Despite a significant increase in wages for senior living employees over the past four years, operators are now facing slightly lower wage increases in 2024. Executives continue to grapple with staffing challenges, particularly in terms of the effectiveness of compensation in recruiting and retaining workers.
A recent survey conducted by Ziegler CFO Hotline, which included input from nearly 250 senior living and care organizations, highlighted the ongoing struggles faced by the industry. The report revealed that staffing issues remain a top challenge for operators in the early part of this year.
Wages for employees saw a 4.43% increase in the last year, compared to an expected 3.64% increase in 2024. Despite efforts to raise wages to competitive levels, operators are still experiencing high turnover rates and difficulties retaining staff.
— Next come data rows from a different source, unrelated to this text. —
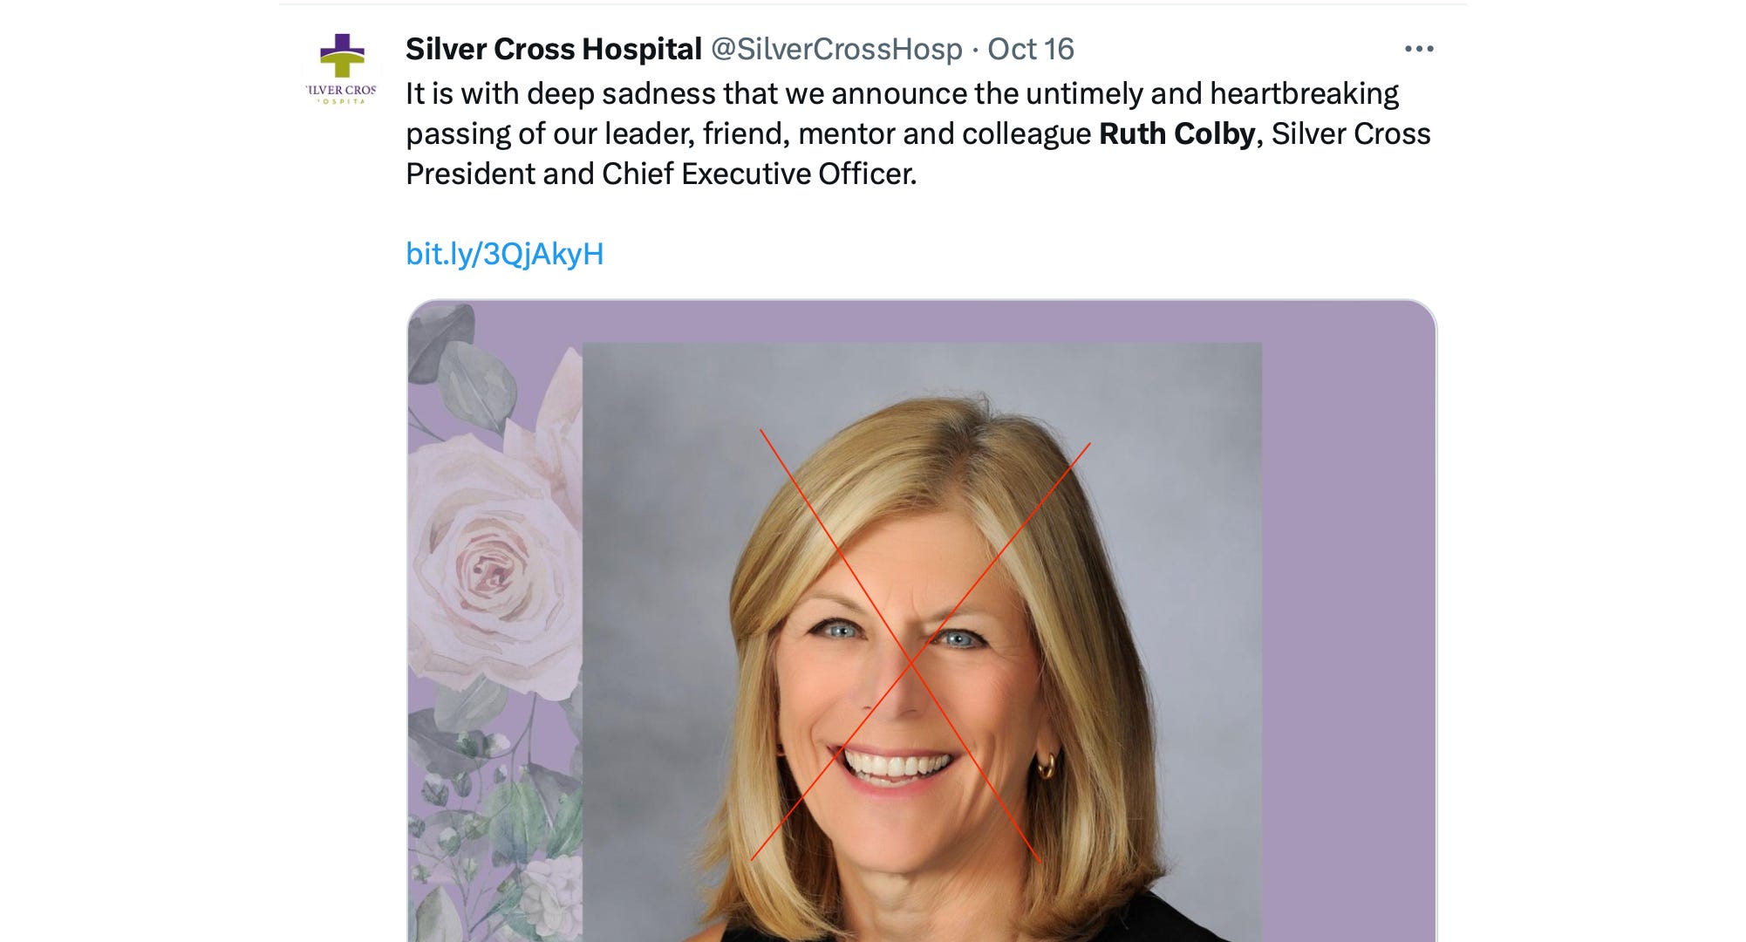Open the three-dot More menu on tweet
1746x942 pixels.
pos(1419,49)

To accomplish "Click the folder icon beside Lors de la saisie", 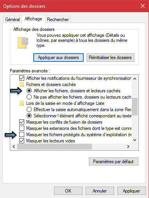I will pos(22,103).
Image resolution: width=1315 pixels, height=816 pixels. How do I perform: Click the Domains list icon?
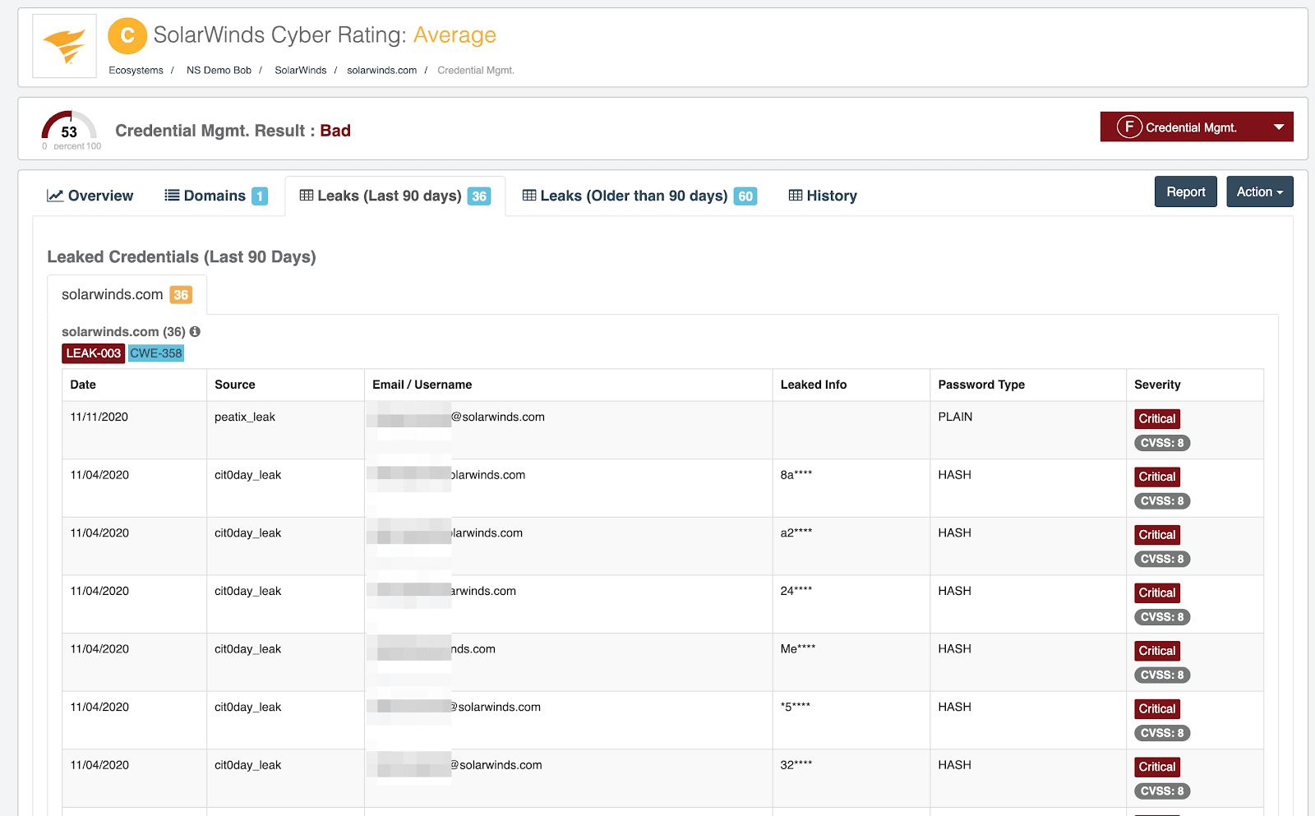coord(172,196)
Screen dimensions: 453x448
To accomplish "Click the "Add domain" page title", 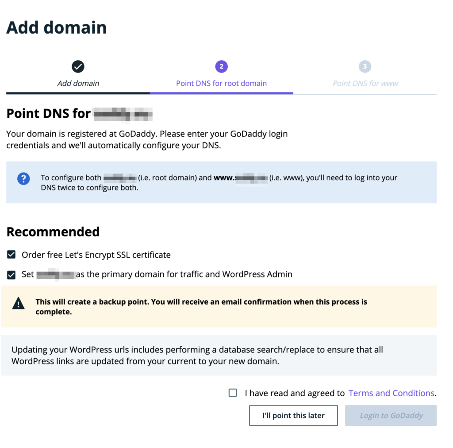I will coord(57,27).
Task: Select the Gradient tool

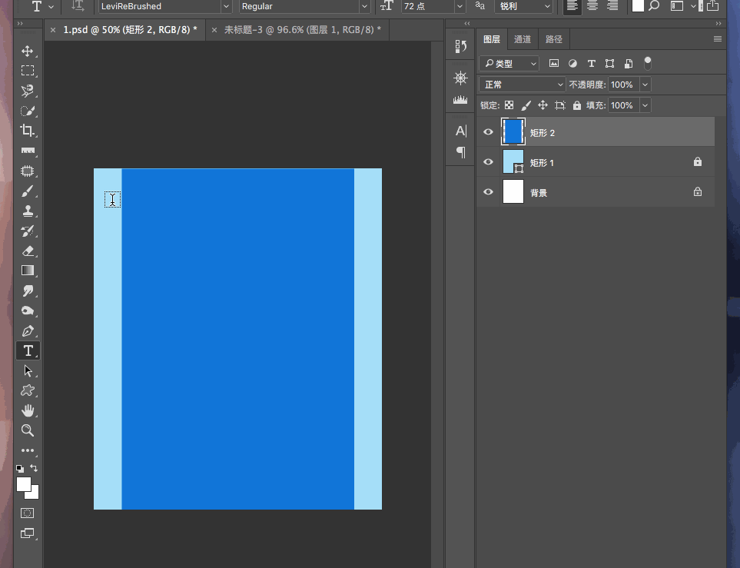Action: 28,271
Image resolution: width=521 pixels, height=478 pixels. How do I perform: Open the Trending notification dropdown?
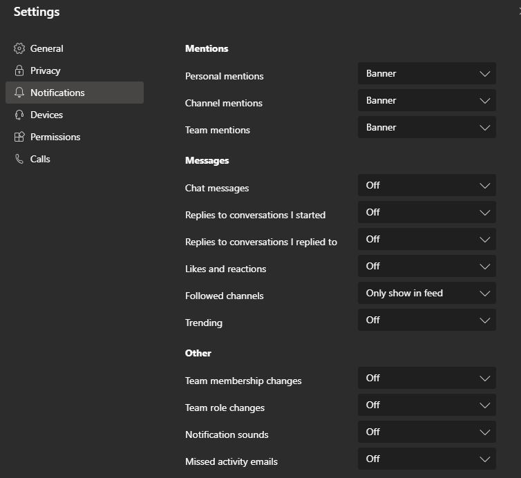click(426, 320)
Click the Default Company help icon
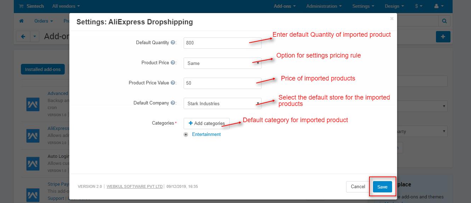471x203 pixels. click(x=173, y=103)
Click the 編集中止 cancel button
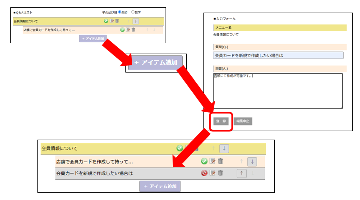Screen dimensions: 360x200 click(x=242, y=121)
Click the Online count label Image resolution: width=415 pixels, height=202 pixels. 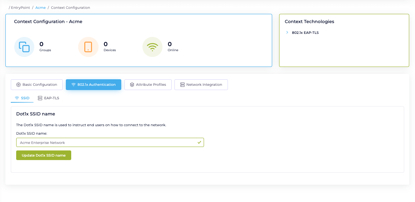(x=173, y=50)
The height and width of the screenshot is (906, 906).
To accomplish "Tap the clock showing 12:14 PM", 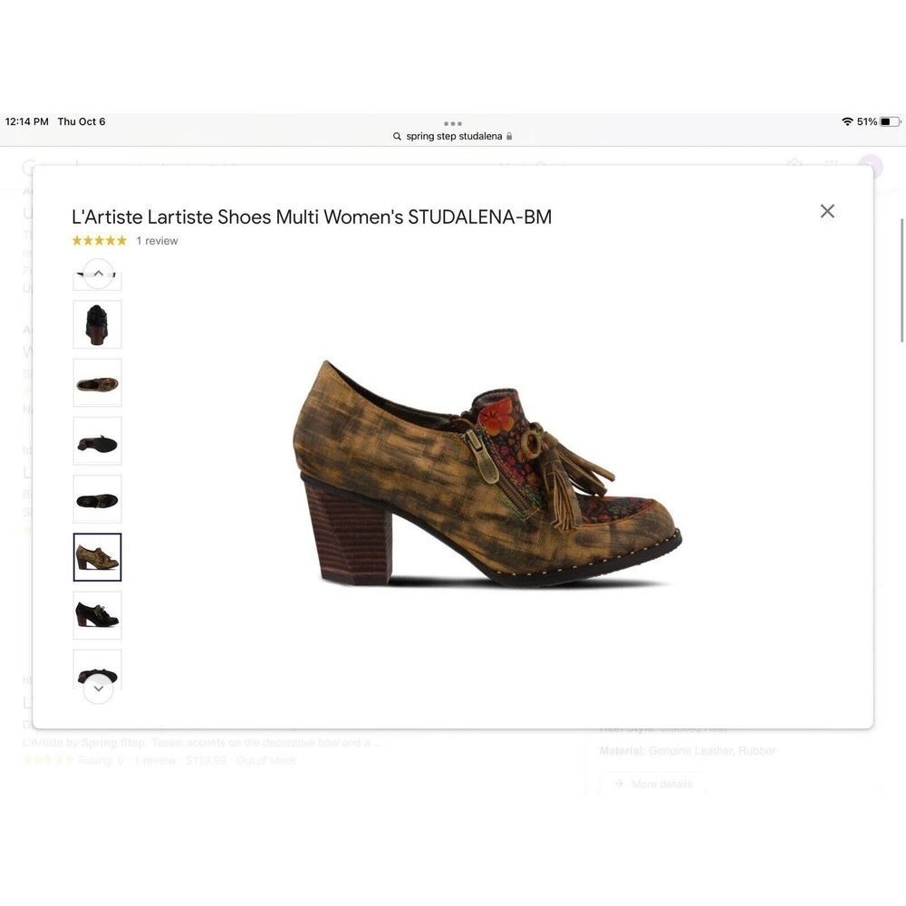I will point(27,120).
As a result, many operators are reevaluating their employee benefits and compensation packages to find new ways to incentivize retention. Some organizations are even conducting compensation studies to identify areas for improvement.
Employee compensation remains a significant expense for operators, with an average of 55.7% of the total budget allocated to employees. While some operators have reduced attendance bonuses, many still offer other incentives such as resident-funded year-end bonuses, 401(k) matches, and various reimbursement programs.
Overall, senior living providers are facing ongoing labor challenges despite wage increases, highlighting the need for innovative solutions to attract and retain quality staff in this competitive industry.